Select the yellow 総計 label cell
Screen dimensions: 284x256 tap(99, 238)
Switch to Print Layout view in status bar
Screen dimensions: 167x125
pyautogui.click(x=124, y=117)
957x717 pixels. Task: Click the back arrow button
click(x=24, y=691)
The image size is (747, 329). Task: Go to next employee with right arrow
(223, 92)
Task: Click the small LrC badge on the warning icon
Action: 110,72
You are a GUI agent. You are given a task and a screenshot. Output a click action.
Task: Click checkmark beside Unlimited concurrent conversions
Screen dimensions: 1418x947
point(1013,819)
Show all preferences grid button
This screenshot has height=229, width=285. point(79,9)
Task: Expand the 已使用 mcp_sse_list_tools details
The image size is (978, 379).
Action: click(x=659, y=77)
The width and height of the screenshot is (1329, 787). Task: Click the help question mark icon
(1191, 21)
____
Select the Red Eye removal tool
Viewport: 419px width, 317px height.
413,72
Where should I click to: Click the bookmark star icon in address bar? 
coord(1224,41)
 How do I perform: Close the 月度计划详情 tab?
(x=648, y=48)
____
Activity:
Return, with no change at all, every line in the entries above from the line containing "The image size is (747, 329)." through the line containing "You are a GUI".

Result for this task:
The image size is (747, 329). Task: Go to next employee with right arrow
(223, 92)
Task: Click the small LrC badge on the warning icon
Action: 110,72
You are a GUI agent. You are given a task and a screenshot. Output a click action.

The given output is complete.